◆ INPUT MATERIAL:
------

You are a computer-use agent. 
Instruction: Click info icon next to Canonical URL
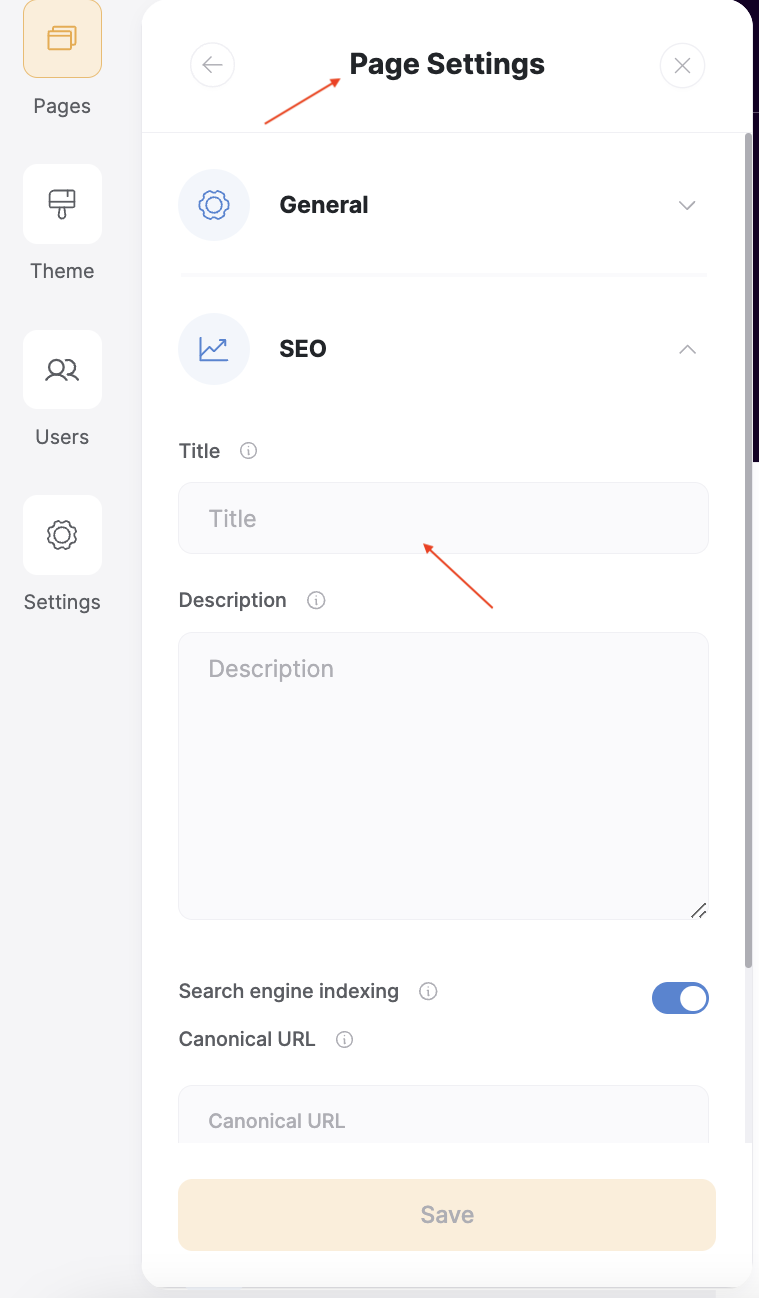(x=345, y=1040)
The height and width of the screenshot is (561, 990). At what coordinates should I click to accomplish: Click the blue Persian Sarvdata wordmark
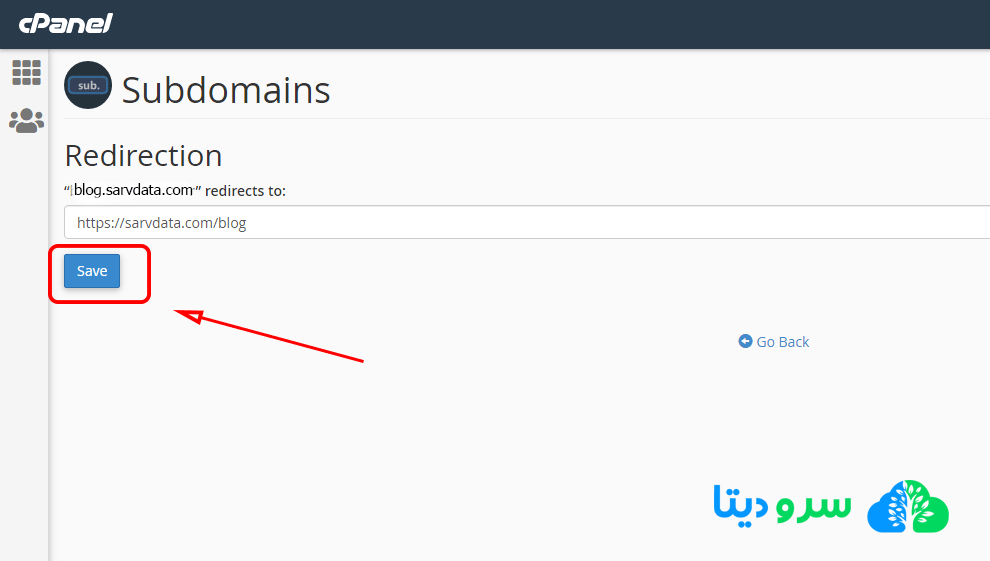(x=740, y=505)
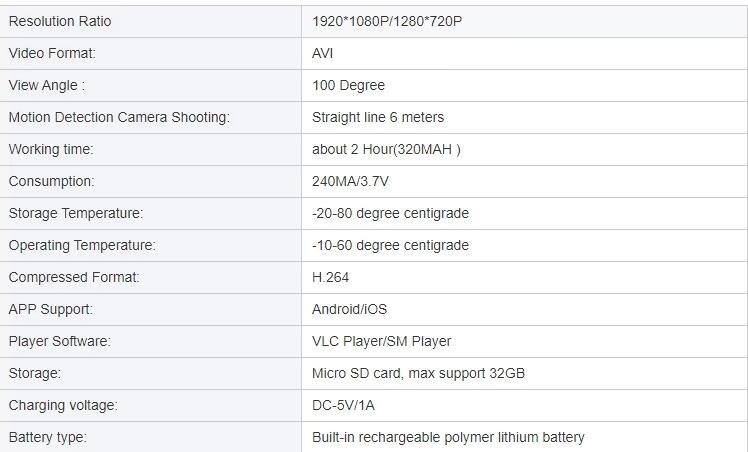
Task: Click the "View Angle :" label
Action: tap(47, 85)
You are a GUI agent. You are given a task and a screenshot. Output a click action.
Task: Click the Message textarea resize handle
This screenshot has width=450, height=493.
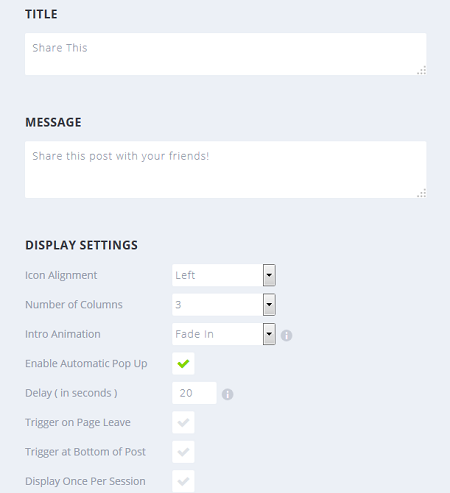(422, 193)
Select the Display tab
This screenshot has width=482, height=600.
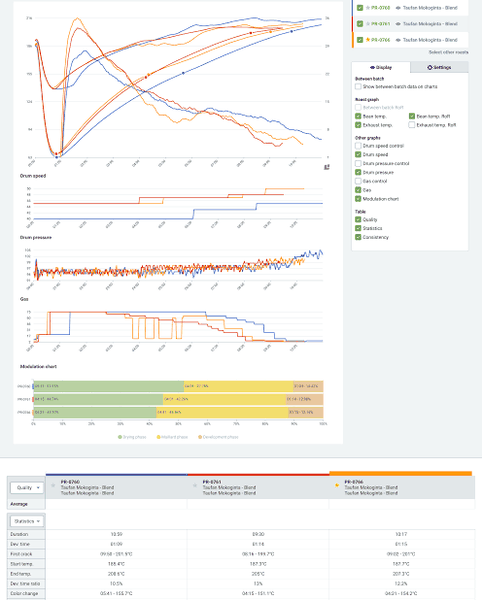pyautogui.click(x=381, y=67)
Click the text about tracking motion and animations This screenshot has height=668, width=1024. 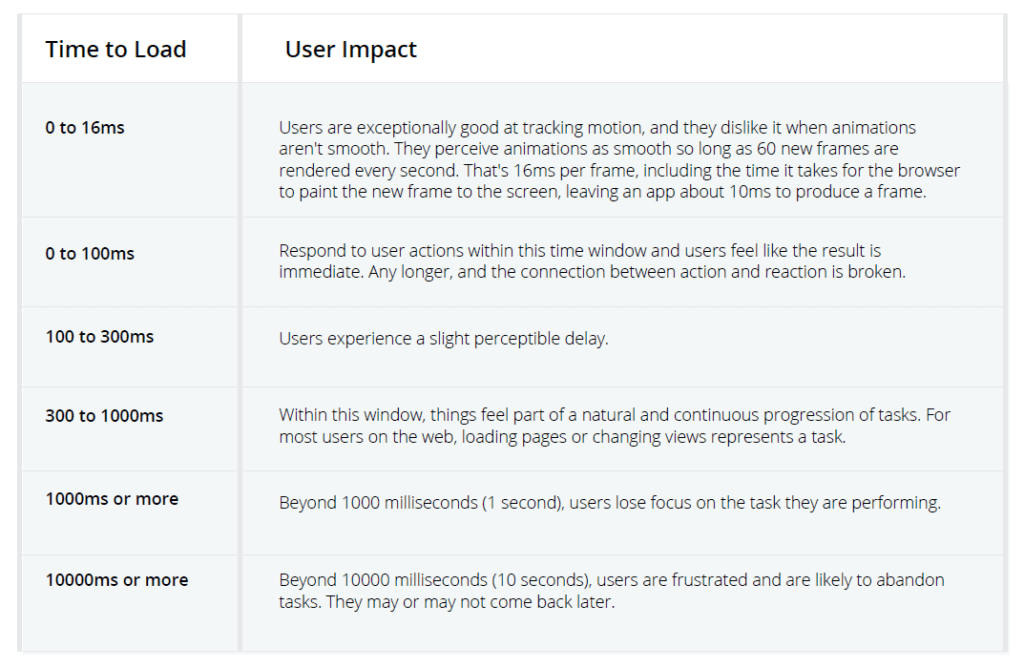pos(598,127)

------

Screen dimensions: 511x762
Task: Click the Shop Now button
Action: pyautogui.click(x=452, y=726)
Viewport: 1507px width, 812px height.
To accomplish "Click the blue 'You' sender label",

------

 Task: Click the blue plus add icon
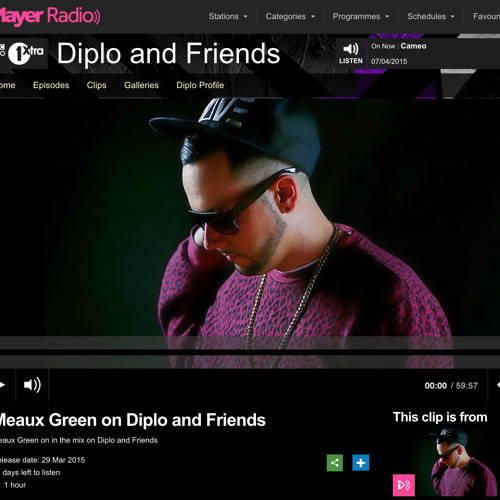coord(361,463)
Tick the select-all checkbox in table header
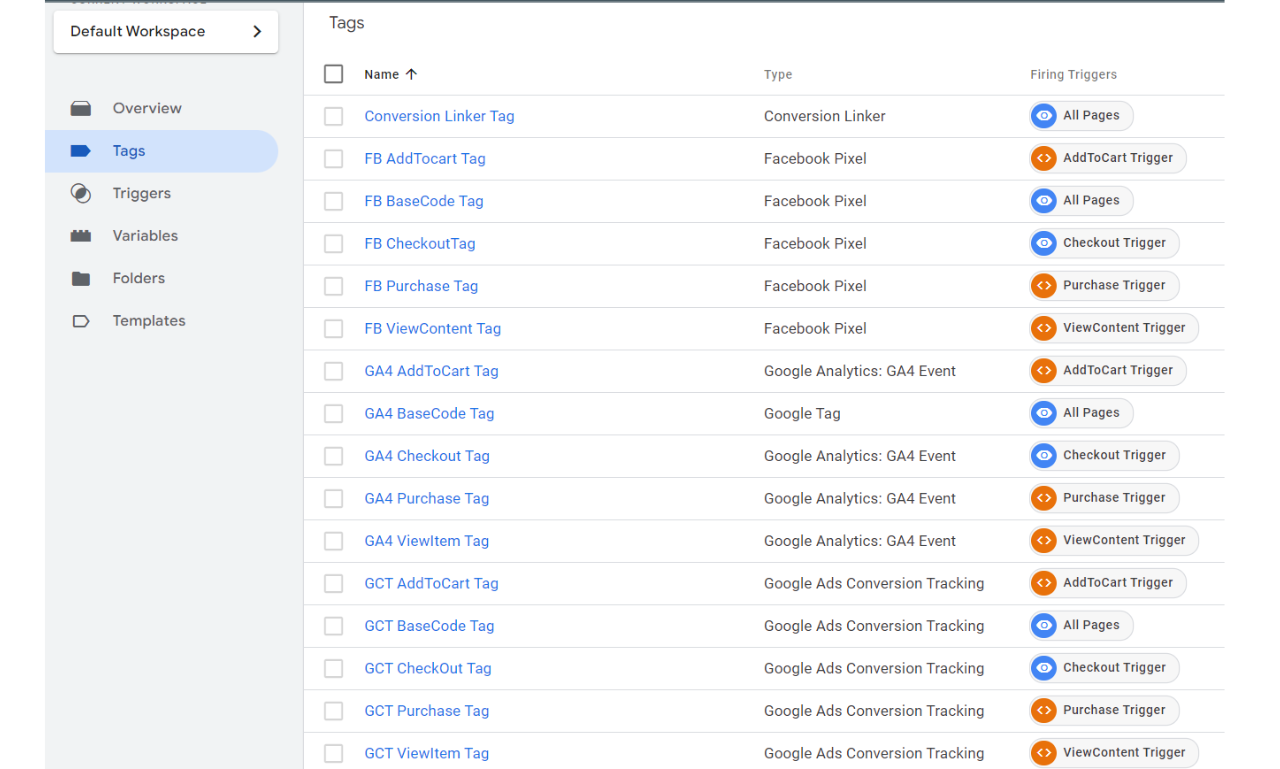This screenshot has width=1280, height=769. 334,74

------

◆ PROBLEM DETAILS: Look above for the line containing "You are a computer-use agent.", then copy exactly from it through the line containing "Task: Click the Message", keeping both and leaving out pictures. Add nothing else.

◆ REPLY TO THE EXERCISE:
You are a computer-use agent. 
Instruction: Click info icon next to Canonical URL
(x=345, y=1040)
The height and width of the screenshot is (561, 990). At what coordinates should I click to accomplish: Click the blue Persian Sarvdata wordmark
(x=740, y=505)
Task: Click the "View Angle :" label
Action: tap(47, 85)
You are a GUI agent. You are given a task and a screenshot. Output a click action.
Task: Click the Message textarea resize handle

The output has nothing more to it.